→ EXTRACTED ENTRIES
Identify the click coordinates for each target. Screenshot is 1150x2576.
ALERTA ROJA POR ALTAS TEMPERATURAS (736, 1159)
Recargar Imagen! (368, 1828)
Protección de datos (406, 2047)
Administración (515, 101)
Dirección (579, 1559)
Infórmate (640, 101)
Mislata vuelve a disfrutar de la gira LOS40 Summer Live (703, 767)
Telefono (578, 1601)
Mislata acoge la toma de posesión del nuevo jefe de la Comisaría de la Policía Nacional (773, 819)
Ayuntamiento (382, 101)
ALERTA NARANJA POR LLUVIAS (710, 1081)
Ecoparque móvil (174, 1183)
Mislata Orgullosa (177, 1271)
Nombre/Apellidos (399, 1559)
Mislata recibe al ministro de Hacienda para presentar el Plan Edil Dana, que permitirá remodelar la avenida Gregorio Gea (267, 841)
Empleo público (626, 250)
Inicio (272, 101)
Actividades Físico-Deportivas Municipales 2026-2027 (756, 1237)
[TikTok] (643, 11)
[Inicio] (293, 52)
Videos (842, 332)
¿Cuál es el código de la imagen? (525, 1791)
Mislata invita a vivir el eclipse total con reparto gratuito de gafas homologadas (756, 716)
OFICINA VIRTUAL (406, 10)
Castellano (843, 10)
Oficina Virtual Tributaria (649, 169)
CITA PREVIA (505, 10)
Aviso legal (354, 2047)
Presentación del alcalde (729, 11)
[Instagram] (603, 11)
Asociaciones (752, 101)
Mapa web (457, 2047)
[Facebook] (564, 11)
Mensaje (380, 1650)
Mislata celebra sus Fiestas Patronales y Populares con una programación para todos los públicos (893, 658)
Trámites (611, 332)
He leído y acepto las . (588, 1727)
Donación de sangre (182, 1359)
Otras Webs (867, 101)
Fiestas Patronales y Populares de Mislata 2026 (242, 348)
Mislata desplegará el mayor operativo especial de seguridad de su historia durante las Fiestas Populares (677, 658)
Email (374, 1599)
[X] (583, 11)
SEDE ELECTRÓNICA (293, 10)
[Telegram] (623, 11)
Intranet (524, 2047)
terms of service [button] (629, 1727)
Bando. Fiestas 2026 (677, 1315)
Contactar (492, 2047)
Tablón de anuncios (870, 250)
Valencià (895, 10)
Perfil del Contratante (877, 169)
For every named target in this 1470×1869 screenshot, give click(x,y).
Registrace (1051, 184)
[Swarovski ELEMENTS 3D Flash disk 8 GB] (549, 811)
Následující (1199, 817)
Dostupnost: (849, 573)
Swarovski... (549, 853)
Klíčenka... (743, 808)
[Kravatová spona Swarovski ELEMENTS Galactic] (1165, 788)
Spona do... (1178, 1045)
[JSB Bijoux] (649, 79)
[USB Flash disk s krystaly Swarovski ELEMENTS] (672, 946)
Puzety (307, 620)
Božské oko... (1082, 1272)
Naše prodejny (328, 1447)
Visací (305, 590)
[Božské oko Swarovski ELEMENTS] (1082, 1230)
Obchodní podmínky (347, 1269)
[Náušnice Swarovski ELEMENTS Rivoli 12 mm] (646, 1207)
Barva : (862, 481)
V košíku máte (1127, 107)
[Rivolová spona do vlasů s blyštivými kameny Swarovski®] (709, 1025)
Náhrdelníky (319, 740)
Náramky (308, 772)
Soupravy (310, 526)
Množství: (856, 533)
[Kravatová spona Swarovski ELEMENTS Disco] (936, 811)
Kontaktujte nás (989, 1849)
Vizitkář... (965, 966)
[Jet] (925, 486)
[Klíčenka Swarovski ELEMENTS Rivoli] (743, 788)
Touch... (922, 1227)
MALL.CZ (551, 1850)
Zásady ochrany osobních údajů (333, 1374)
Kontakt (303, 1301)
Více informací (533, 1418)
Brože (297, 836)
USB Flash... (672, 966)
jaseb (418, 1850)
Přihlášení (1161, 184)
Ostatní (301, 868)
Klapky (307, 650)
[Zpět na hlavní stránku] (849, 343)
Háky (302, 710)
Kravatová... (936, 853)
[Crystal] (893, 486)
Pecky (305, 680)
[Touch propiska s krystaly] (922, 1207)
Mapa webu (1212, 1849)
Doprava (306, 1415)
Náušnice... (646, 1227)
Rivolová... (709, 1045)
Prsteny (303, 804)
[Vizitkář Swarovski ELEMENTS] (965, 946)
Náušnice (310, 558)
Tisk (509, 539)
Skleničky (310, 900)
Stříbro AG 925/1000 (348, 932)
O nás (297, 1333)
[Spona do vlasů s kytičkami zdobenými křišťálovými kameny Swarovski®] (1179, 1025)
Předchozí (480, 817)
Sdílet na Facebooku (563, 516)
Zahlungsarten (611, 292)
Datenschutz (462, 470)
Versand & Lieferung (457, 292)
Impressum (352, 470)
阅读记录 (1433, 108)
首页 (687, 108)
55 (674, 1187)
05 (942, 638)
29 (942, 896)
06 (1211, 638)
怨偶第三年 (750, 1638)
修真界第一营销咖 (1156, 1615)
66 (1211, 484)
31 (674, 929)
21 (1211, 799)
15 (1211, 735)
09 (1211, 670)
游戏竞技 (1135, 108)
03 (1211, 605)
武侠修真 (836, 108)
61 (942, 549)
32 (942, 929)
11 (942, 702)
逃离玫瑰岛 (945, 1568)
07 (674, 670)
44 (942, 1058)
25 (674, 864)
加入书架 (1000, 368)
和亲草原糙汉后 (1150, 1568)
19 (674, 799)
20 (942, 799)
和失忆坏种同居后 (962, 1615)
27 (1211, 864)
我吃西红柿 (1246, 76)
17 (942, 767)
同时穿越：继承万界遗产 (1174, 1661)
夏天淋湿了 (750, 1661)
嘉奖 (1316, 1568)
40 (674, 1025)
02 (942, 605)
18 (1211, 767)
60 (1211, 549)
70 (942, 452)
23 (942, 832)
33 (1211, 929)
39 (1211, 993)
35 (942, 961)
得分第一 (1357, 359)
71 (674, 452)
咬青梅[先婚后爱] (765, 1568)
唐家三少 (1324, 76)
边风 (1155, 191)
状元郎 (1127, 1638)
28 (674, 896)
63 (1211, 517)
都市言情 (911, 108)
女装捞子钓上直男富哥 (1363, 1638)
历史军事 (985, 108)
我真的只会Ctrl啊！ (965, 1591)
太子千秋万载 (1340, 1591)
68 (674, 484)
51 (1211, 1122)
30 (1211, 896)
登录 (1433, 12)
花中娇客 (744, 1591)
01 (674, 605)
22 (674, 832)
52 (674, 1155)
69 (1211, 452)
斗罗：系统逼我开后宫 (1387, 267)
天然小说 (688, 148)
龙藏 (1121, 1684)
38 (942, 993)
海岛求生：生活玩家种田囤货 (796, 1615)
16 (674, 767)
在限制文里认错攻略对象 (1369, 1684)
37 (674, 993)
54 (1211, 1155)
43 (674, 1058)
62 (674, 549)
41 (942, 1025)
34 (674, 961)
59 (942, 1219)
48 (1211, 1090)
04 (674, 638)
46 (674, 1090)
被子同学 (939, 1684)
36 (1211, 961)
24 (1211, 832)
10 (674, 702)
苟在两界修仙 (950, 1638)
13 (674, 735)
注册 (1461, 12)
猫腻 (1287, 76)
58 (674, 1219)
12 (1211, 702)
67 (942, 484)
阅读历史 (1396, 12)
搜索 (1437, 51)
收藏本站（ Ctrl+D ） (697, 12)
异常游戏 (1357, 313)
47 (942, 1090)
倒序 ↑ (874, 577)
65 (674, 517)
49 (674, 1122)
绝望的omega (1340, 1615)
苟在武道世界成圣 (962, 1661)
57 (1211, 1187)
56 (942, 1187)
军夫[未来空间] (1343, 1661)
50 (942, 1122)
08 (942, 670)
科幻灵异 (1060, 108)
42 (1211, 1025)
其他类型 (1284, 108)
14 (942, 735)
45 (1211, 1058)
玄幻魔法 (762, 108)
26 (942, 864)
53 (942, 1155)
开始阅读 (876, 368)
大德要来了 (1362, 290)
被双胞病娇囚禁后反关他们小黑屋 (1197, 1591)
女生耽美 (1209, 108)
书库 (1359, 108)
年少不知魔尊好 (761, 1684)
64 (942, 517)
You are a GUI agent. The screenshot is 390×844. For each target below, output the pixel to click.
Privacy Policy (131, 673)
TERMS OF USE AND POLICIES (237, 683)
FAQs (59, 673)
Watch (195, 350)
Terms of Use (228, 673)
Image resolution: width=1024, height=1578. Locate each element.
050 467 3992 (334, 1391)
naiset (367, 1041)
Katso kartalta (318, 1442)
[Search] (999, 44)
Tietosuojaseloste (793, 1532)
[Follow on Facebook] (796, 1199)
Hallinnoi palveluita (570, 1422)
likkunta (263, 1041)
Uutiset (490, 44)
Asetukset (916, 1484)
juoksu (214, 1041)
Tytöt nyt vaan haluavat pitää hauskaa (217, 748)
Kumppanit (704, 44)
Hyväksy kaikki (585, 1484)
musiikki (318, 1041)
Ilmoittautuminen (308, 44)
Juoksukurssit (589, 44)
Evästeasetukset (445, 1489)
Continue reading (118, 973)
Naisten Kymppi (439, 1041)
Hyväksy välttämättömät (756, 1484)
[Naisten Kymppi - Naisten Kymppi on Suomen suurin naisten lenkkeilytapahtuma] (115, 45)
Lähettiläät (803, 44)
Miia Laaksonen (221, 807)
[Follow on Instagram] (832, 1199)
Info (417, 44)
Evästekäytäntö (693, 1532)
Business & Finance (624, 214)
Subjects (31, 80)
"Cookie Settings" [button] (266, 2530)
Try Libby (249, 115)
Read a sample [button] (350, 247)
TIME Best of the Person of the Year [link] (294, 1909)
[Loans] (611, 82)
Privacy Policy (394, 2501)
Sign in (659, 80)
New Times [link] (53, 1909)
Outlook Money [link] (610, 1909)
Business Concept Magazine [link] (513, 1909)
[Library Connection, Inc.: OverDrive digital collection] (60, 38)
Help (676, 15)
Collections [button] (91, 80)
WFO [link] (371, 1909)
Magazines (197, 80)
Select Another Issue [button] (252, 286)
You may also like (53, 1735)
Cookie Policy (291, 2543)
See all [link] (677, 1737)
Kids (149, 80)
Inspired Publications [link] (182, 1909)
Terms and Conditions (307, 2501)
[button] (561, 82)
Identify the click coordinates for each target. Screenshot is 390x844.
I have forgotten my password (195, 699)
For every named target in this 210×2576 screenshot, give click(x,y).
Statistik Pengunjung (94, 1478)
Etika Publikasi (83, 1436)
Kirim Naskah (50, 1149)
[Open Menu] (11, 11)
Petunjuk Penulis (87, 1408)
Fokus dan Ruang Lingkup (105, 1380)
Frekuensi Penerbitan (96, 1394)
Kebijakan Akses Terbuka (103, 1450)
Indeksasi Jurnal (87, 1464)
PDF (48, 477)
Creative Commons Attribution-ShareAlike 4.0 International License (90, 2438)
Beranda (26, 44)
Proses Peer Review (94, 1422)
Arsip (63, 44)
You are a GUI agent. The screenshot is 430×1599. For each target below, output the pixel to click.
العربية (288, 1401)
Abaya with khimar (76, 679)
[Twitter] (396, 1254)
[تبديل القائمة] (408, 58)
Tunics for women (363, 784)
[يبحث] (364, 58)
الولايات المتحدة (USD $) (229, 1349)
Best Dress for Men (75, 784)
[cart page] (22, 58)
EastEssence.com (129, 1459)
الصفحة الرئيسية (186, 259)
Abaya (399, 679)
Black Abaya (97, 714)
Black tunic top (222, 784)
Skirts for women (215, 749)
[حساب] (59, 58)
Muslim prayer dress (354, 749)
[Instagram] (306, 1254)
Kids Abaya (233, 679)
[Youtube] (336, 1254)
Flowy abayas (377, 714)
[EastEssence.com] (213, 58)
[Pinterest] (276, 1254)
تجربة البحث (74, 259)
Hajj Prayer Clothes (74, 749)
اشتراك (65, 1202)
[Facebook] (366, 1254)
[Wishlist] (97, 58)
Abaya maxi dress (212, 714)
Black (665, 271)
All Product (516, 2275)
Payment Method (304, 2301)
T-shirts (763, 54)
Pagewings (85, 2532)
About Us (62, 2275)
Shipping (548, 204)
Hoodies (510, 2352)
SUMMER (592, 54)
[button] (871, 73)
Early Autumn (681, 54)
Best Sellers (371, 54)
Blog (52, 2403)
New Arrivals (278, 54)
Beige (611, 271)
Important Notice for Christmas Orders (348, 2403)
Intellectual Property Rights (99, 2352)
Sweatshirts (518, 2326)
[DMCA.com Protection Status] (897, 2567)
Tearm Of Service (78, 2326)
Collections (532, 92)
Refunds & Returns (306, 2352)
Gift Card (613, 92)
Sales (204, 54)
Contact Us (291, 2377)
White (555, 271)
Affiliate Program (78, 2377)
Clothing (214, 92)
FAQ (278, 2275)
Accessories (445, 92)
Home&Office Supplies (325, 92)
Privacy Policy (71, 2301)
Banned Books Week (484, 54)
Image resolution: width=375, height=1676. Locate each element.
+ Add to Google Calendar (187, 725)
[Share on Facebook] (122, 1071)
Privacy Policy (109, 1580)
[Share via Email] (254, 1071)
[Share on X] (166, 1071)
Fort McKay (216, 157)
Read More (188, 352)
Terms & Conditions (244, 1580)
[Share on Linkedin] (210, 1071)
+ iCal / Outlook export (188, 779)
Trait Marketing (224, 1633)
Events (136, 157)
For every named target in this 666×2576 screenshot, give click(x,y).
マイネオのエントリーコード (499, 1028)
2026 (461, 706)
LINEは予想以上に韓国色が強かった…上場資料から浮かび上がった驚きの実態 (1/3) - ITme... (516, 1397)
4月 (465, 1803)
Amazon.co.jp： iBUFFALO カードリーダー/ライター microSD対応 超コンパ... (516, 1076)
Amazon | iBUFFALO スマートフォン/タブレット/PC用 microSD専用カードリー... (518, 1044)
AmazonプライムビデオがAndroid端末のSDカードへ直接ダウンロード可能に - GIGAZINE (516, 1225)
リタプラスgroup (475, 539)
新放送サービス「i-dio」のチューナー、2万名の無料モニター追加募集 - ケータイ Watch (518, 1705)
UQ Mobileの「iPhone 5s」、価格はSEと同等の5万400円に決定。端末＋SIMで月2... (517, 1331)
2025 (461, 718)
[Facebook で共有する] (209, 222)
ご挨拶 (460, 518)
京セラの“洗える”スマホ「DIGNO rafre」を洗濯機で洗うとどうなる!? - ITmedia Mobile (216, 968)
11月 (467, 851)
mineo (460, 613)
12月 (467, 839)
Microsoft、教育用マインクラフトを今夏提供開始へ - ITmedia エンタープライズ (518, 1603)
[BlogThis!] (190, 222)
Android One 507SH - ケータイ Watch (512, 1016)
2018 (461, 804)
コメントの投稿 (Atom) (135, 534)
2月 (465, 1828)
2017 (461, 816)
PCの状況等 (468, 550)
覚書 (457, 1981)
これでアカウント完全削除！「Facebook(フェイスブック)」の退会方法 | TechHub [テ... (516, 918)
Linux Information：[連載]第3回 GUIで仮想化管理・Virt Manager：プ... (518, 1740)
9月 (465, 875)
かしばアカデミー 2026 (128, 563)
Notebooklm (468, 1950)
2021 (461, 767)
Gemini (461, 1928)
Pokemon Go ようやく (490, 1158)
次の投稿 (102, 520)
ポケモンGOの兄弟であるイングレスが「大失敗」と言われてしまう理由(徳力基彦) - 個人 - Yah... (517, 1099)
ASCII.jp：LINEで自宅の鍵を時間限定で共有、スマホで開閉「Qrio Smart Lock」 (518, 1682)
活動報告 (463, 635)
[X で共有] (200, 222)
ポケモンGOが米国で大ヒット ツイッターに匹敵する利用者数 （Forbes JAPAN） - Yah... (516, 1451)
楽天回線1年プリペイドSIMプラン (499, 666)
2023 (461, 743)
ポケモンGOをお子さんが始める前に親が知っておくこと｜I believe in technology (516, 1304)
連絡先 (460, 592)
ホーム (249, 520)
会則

→ WHAT YOU ARE ASKED TO DO
Filter the data above down to lines with the word "Kymppi", and copy them.

→ EXPECTED ANSWER
Naisten Kymppi (439, 1041)
[Naisten Kymppi - Naisten Kymppi on Suomen suurin naisten lenkkeilytapahtuma] (115, 45)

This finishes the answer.